Opinión/ Creado el: 2017-07-05 03:04
A festejar la vida
No se necesitan gozar diariamente de grandes sucesos, efemérides o festividades para darnos cuenta que la vida toda debe ser una fiesta, por muchas necesidades o carencias que padezcamos. Así como los huilenses y visitantes acabamos de vivir la versión número 57 del Festival Folclórico y Reinado Nacional del Bambuco, con la misma alegría, optimismo y hermandad deberíamos encarar cada día de nuestra existencia, pero sin los notorios excesos y confiados en que lo malo es cuestión del pasado, la felicidad la estamos construyendo en el ahora y lo mejor está por venir.

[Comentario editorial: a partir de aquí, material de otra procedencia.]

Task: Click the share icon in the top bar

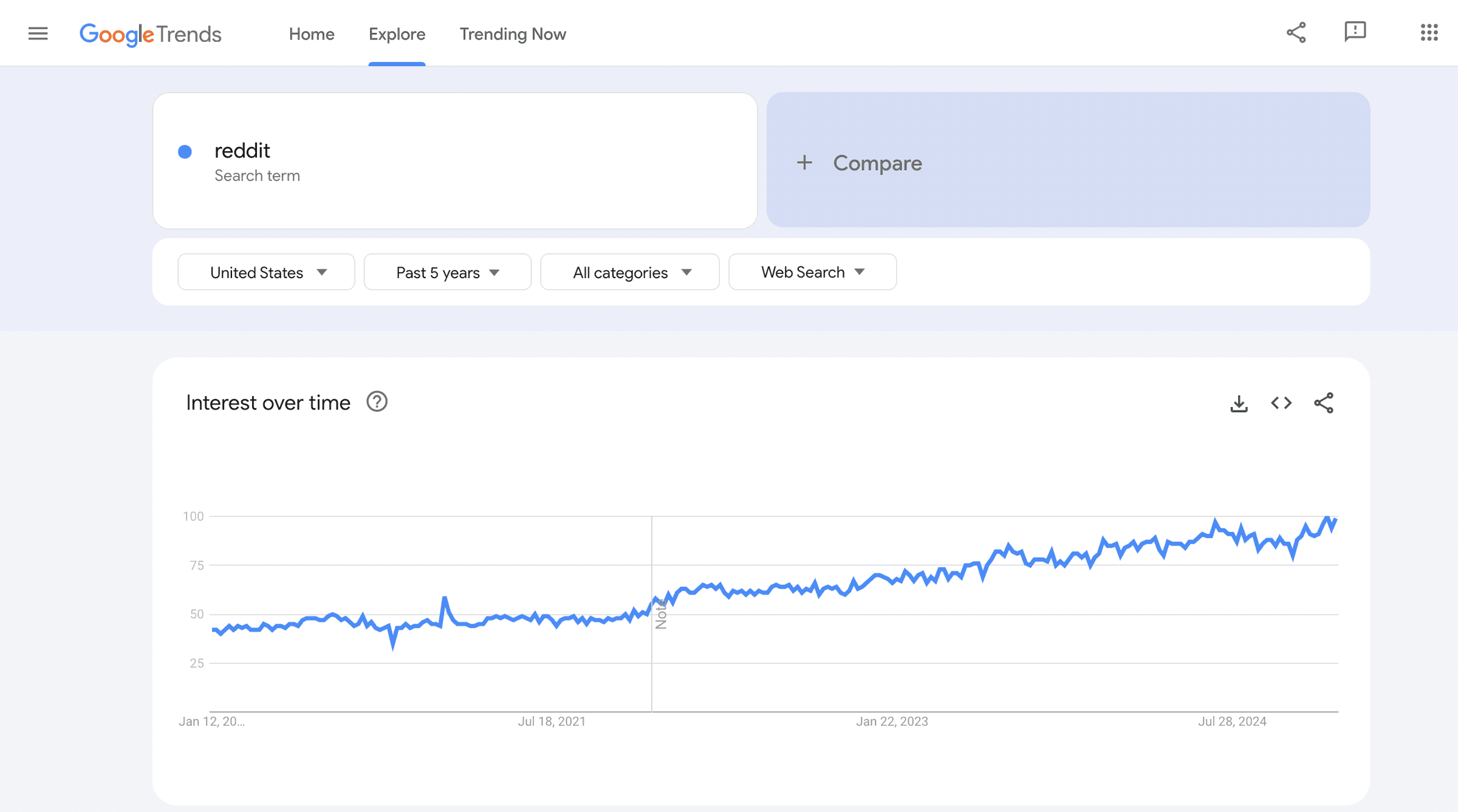Action: click(1297, 33)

Como en los últimos 57 años, el Festival que acaba de terminar nos confirmó que los colombianos, y en particular los huilenses somos mayoritariamente un pueblo alegre, cálido y con la disposición a celebrar los acontecimientos que nos enorgullecen o hacen felices, por pequeños que sean.

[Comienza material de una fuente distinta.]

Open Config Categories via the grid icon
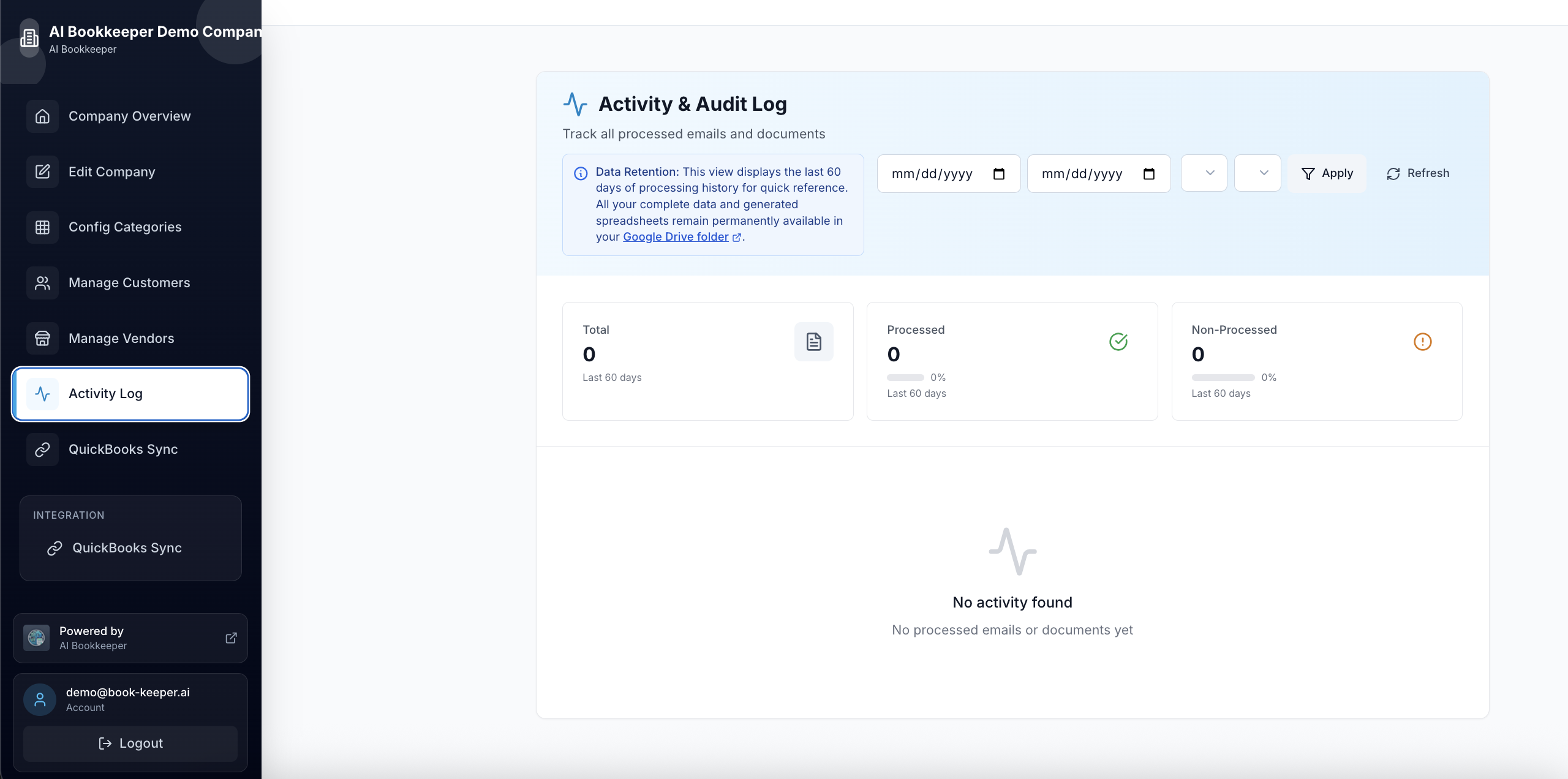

En cada evento oficial del Festival como en la cotidianidad de las tradicionales festividades sampedrinas, se reafirmó con pocas excepciones que los huilenses somos un pueblo hospitalario, trabajador, pujante, orgulloso de su cultura y tradiciones, y en donde no existen los forasteros. Así se percibió, de buena fe, entre servidores públicos, organizadores y colaboradores de las fiestas, medios de comunicación y periodistas, comerciantes, público, transeúntes y hasta el comercio informal o quienes viven del rebusque, estos últimos emprendedores que encuentran oportunidades de negocio en este tipo de festividades para mejorar sus ingresos.
Además, el mes de junio de cada año es el pretexto perfecto para que los huilenses que residen fuera del departamento o el país, regresan a su tierra y se reencuentren con el afecto de la familia y amigos, disfrutar las tradiciones y de paso traigan a uno que otro amigo o amiga como turista a conocer nuestra cultura, así eso cueste en esfuerzo económico adicional.
Pero estas festividades folclóricas son una conmemoración de nuestras tradiciones, de nuestra más íntima esencia y raíces como huilenses y por eso no deben decaer en el espectáculo comercial con el que gobernantes y poderosos pagan favores políticos, narcotizan al ciudadano de a pie y de paso buscan el lucro económico con descaro, a la manera de "al pueblo pan y circo".
La cultura es aquello que da identidad y sentido a la existencia de una comunidad o colectivo social, y en tal medida sería propicio analizar qué tanto de lo que hoy son estas festividades tienen de populares, de tradiciones y de dignificación de la huilensidad. Más aún, qué tanto de lo que se vive y se disfruta con euforia por estas nos convoca a mirarnos hacia adentro, a sentirnos orgullosos de nuestro origen y a expresarlo con claridad, al menos por estas fechas.
Debemos celebrar la vida, que incluye la cultura, tradiciones y costumbres que dignifican nuestra existencia, y por lo mismo cada instante vivido o desperdiciado pero que se queda en nuestra memoria, cada acontecimiento disfrutado o sufrido pero que nos ha fortalecido, cada persona que nos ha aportado o quitado pero que nos ha enseñado, cada sueño frustrado, realizado o proyectado que nos inspira.
Pero a menudo estamos demasiado distraídos en banalidades o ausentes de lo importante para darnos cuenta. Constantemente ignoramos las incontables oportunidades que la divinidad nos pone de presente para hacernos entender que los pequeños detalles de nuestra vida cotidiana nos dan más felicidad que todo el dinero o que la mejor celebración del mundo.
Dejemos de vivir la vida como sonámbulos o zombis absortos por los problemas o el espectáculo. Abramos los ojos a los pequeños detalles, los objetos más comunes, los gestos ordinarios, las personas cercanas, las oportunidades que están frente a nuestros ojos.
Las fiestas de San Pedro deben volvernos a nuestra esencia, aquella en la que familia, amigos y vecinos se reunían sin ninguna pretensión mayor a celebrar la amistad, a festejar el fruto del trabajo y a compartir, uniendo felizmente cuerpo, mente, corazón y alma, todo lo cual cabe en la hermosa fiesta de la cultura de la vida.